#### [Your instructions]
Transcribe every entry word for word.

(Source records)
[Start of section]

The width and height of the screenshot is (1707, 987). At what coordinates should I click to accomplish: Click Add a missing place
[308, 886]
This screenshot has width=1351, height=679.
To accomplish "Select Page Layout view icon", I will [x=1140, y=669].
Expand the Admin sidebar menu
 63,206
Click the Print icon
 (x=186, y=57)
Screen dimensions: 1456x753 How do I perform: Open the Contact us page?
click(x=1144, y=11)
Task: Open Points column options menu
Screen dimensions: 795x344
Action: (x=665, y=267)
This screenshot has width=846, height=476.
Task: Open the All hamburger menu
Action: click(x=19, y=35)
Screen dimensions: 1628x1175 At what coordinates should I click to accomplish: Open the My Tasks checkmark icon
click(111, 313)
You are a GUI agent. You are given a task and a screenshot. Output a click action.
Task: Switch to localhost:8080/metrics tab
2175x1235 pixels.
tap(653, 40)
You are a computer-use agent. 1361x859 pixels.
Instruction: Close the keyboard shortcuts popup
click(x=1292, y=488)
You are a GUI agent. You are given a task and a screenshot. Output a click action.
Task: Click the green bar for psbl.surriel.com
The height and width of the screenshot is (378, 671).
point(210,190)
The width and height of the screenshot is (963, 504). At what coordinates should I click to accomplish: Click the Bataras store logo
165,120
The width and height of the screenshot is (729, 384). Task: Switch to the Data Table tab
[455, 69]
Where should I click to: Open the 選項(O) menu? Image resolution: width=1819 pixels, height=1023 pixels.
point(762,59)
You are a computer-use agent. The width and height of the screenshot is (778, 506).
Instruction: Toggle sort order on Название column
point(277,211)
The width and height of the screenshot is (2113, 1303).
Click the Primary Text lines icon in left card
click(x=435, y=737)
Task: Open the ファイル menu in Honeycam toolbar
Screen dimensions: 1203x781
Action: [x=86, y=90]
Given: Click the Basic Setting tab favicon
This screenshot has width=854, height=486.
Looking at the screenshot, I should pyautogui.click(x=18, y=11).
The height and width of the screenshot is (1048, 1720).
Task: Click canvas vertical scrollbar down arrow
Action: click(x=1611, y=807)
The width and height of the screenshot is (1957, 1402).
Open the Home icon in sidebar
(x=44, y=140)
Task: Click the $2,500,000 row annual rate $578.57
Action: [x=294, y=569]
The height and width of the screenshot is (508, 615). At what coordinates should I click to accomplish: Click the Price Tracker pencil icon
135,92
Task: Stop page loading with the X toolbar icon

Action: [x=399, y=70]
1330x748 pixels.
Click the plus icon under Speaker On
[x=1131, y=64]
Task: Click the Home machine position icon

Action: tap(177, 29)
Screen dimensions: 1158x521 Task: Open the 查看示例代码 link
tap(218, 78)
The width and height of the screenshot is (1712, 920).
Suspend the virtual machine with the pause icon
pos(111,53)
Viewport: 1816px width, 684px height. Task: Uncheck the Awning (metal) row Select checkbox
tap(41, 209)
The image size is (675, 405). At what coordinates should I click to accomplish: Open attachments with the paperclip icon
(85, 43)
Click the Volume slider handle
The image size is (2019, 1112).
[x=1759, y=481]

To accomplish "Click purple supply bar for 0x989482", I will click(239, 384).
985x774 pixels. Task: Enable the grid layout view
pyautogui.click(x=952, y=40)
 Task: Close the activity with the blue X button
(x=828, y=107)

[End of section]

#### [Output of the exercise]
The width and height of the screenshot is (1707, 987). At what coordinates should I click to accomplish: Click Add a missing place
[308, 886]
This screenshot has width=1351, height=679.
To accomplish "Select Page Layout view icon", I will [x=1140, y=669].
Expand the Admin sidebar menu
 63,206
Click the Print icon
 (x=186, y=57)
Screen dimensions: 1456x753 How do I perform: Open the Contact us page?
click(x=1144, y=11)
Task: Open Points column options menu
Screen dimensions: 795x344
Action: (x=665, y=267)
This screenshot has width=846, height=476.
Task: Open the All hamburger menu
Action: click(x=19, y=35)
Screen dimensions: 1628x1175 At what coordinates should I click to accomplish: Open the My Tasks checkmark icon
click(111, 313)
You are a GUI agent. You are given a task and a screenshot. Output a click action.
Task: Switch to localhost:8080/metrics tab
2175x1235 pixels.
tap(653, 40)
You are a computer-use agent. 1361x859 pixels.
Instruction: Close the keyboard shortcuts popup
click(x=1292, y=488)
You are a GUI agent. You are given a task and a screenshot. Output a click action.
Task: Click the green bar for psbl.surriel.com
The height and width of the screenshot is (378, 671).
point(210,190)
The width and height of the screenshot is (963, 504). At what coordinates should I click to accomplish: Click the Bataras store logo
165,120
The width and height of the screenshot is (729, 384). Task: Switch to the Data Table tab
[455, 69]
Where should I click to: Open the 選項(O) menu? Image resolution: width=1819 pixels, height=1023 pixels.
point(762,59)
You are a computer-use agent. The width and height of the screenshot is (778, 506).
Instruction: Toggle sort order on Название column
point(277,211)
The width and height of the screenshot is (2113, 1303).
Click the Primary Text lines icon in left card
click(x=435, y=737)
Task: Open the ファイル menu in Honeycam toolbar
Screen dimensions: 1203x781
Action: [x=86, y=90]
Given: Click the Basic Setting tab favicon
This screenshot has width=854, height=486.
Looking at the screenshot, I should pyautogui.click(x=18, y=11).
The height and width of the screenshot is (1048, 1720).
Task: Click canvas vertical scrollbar down arrow
Action: click(x=1611, y=807)
The width and height of the screenshot is (1957, 1402).
Open the Home icon in sidebar
(x=44, y=140)
Task: Click the $2,500,000 row annual rate $578.57
Action: [x=294, y=569]
The height and width of the screenshot is (508, 615). At what coordinates should I click to accomplish: Click the Price Tracker pencil icon
135,92
Task: Stop page loading with the X toolbar icon

Action: [x=399, y=70]
1330x748 pixels.
Click the plus icon under Speaker On
[x=1131, y=64]
Task: Click the Home machine position icon

Action: tap(177, 29)
Screen dimensions: 1158x521 Task: Open the 查看示例代码 link
tap(218, 78)
The width and height of the screenshot is (1712, 920).
Suspend the virtual machine with the pause icon
pos(111,53)
Viewport: 1816px width, 684px height. Task: Uncheck the Awning (metal) row Select checkbox
tap(41, 209)
The image size is (675, 405). At what coordinates should I click to accomplish: Open attachments with the paperclip icon
(85, 43)
Click the Volume slider handle
The image size is (2019, 1112).
[x=1759, y=481]

To accomplish "Click purple supply bar for 0x989482", I will click(239, 384).
985x774 pixels. Task: Enable the grid layout view
pyautogui.click(x=952, y=40)
 Task: Close the activity with the blue X button
(x=828, y=107)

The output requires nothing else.